__DATASET CONTENT__.
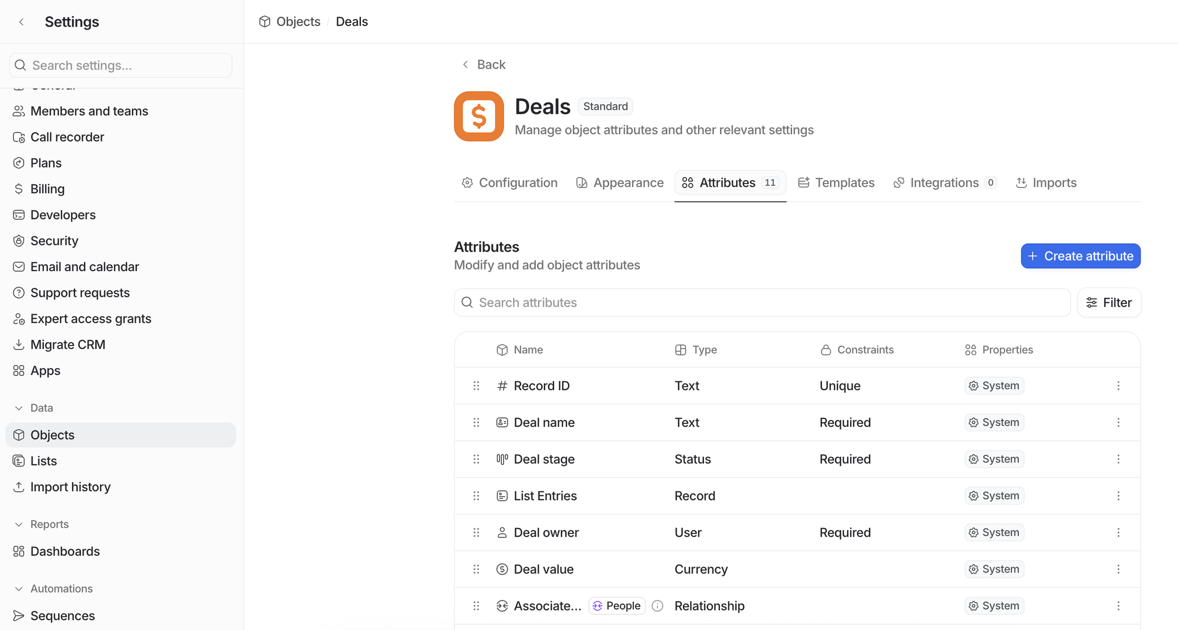Go Back to the objects list
Screen dimensions: 1178x630
[484, 65]
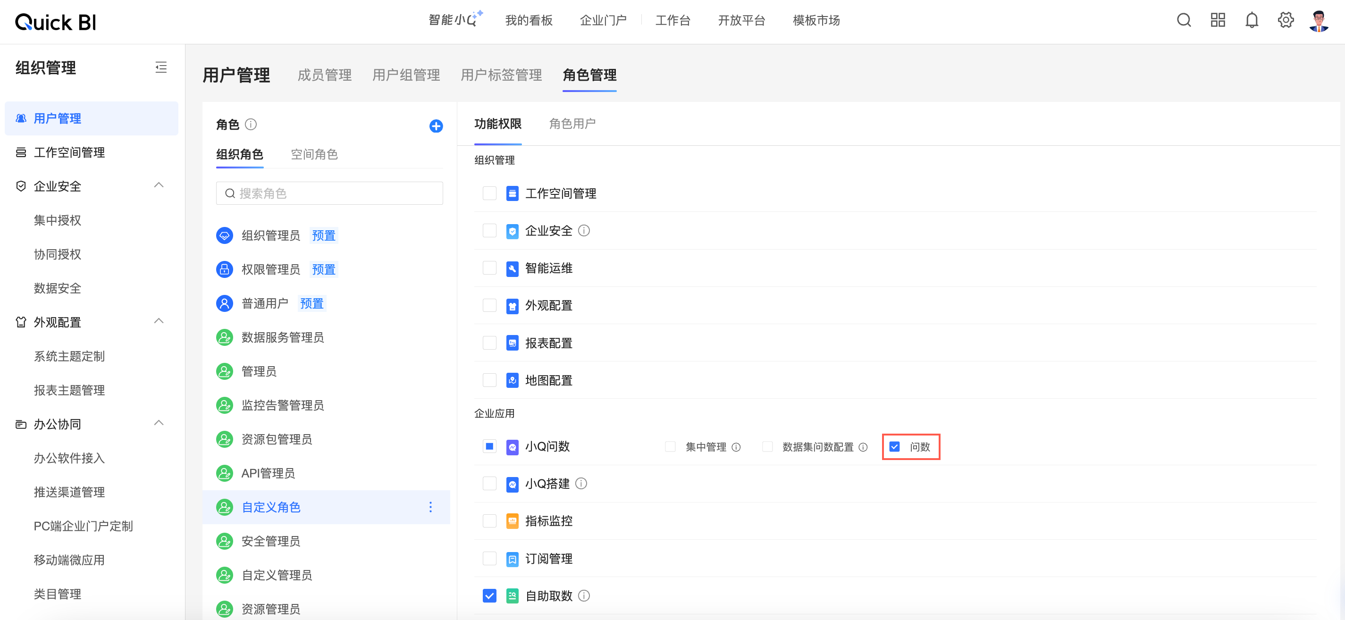Uncheck the 问数 permission checkbox
1345x620 pixels.
point(894,447)
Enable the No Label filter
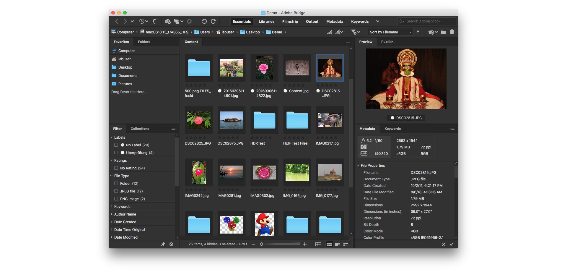This screenshot has width=567, height=272. pyautogui.click(x=116, y=145)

__TASK STATEMENT__. Please set down only the lines from the one containing "Enable the No Label filter" through the end of the entries, exactly as they stand, both ends included and with no pictures.

__RESULT BELOW__.
Enable the No Label filter
This screenshot has width=567, height=272. pyautogui.click(x=116, y=145)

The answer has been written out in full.